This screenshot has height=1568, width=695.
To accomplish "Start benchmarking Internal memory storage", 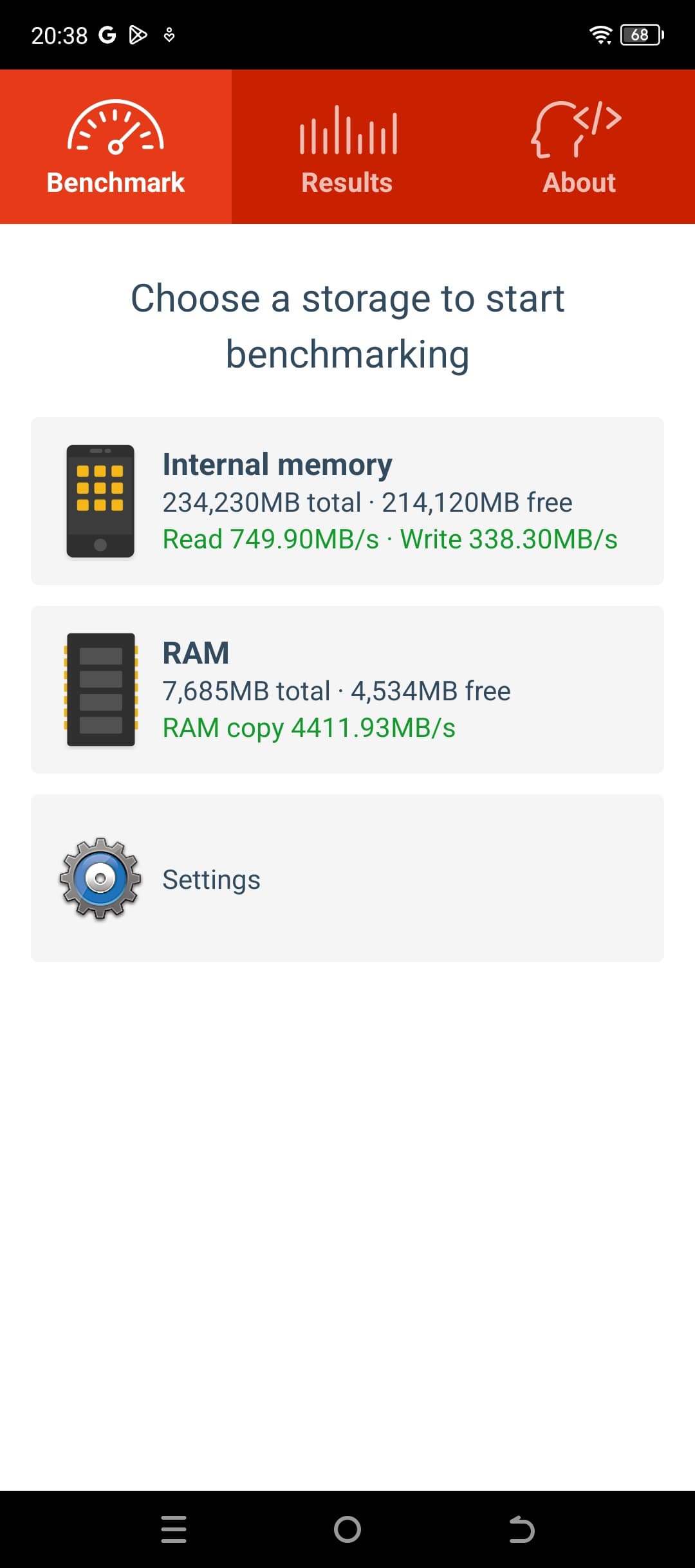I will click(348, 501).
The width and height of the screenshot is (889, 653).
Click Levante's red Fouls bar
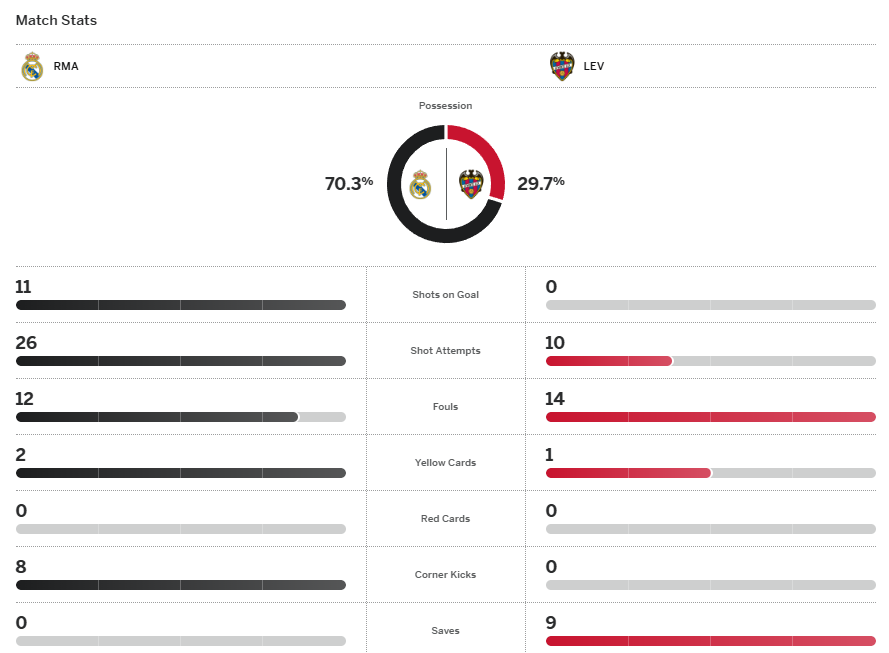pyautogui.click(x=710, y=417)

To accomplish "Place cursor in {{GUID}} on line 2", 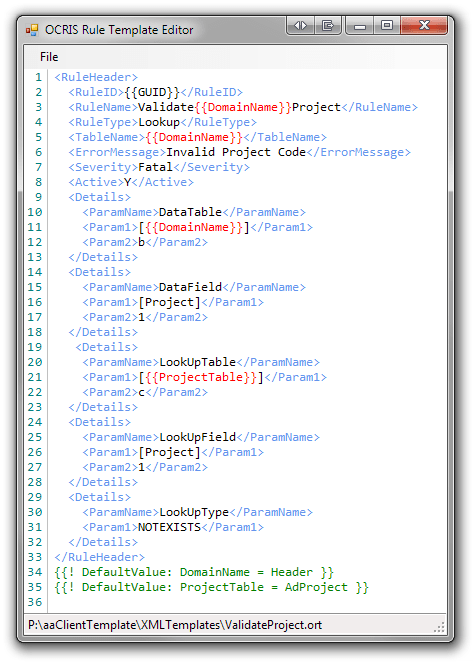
******
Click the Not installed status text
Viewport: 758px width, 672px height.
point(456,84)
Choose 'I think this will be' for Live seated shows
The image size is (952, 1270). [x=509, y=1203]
******
**Aim of the exercise:**
Find the string "screenshot" in the entries above. Copy each line where it occurs.

**Reply:**
This screenshot has height=1568, width=695.
The width and height of the screenshot is (889, 653).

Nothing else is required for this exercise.